PARTS OF THE EXERCISE:
**1.** In the CFIUS practice text, quote the part that opens with the words containing "Our team works" and closes with "agencies and Congress.".
**2.** Which practice areas does the CFIUS practice text list as relevant to the U.S. national security screening review process? Give every one.
**3.** According to the CFIUS practice text, notification to the Department of Defense is made under which manual?

We advise foreign and domestic clients in national security reviews of transactions involving foreign investment in a U.S. person, including notification to CFIUS under the “Exon-Florio” law and the Department of Defense under the National Industrial Security Program Manual (NISPOM). We have advised both acquirers and targets on CFIUS issues in a wide variety of transactions.

The process in the United States for reviewing the national security implications of foreign acquisitions of U.S. businesses is complex, nontransparent, and often unpredictable. Willkie’s Global Trade & Investment Group is regularly sought to assist foreign acquirers and domestic targets with all aspects of this onerous review process, including the threshold determination of whether a particular transaction warrants notifying the U.S. government. We have engaged in confidential discussions with CFIUS staff regarding possible transactions, or arranged such discussions for our clients.

Our team works with clients to navigate the CFIUS process, including through the preparation of declarations and notices to CFIUS and the negotiation and implementation of mitigation agreements. We call upon the technical knowledge of attorneys in our Washington, New York, and European offices in a broad range of practice areas relevant to the U.S. national security screening review process, including financial institution and securities law, technology and telecommunications, intellectual property, mergers and acquisitions, asset management, antitrust and competition law, and national security and export controls law. Our teams include lawyers with many years of experience working with all major federal agencies and Congress.

Drawing on our attorneys’ executive and legislative experience, we advise domestic and foreign companies on the U.S. and international trade policy landscape. This includes international trade agreements and negotiations involving regional trade agreements (e.g., Transatlantic Trade and Investment Partnership and the United States-Mexico-Canada Agreement); multilateral negotiations under the World Trade Organization; and guidance on the movement of international trade-related legislation in Congress. We are able track individual trade-related issues as well as broader issues concerning the global trading system.

DATA SEGMENT:
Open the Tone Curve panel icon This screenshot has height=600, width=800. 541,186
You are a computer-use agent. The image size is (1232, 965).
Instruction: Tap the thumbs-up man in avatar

SET OF ANSWERS:
**1.**
Our team works with clients to navigate the CFIUS process, including through the preparation of declarations and notices to CFIUS and the negotiation and implementation of mitigation agreements. We call upon the technical knowledge of attorneys in our Washington, New York, and European offices in a broad range of practice areas relevant to the U.S. national security screening review process, including financial institution and securities law, technology and telecommunications, intellectual property, mergers and acquisitions, asset management, antitrust and competition law, and national security and export controls law. Our teams include lawyers with many years of experience working with all major federal agencies and Congress.

**2.**
- financial institution and securities law
- technology and telecommunications
- intellectual property
- mergers and acquisitions
- asset management
- antitrust and competition law
- national security and export controls law

**3.** The National Industrial Security Program Manual (NISPOM).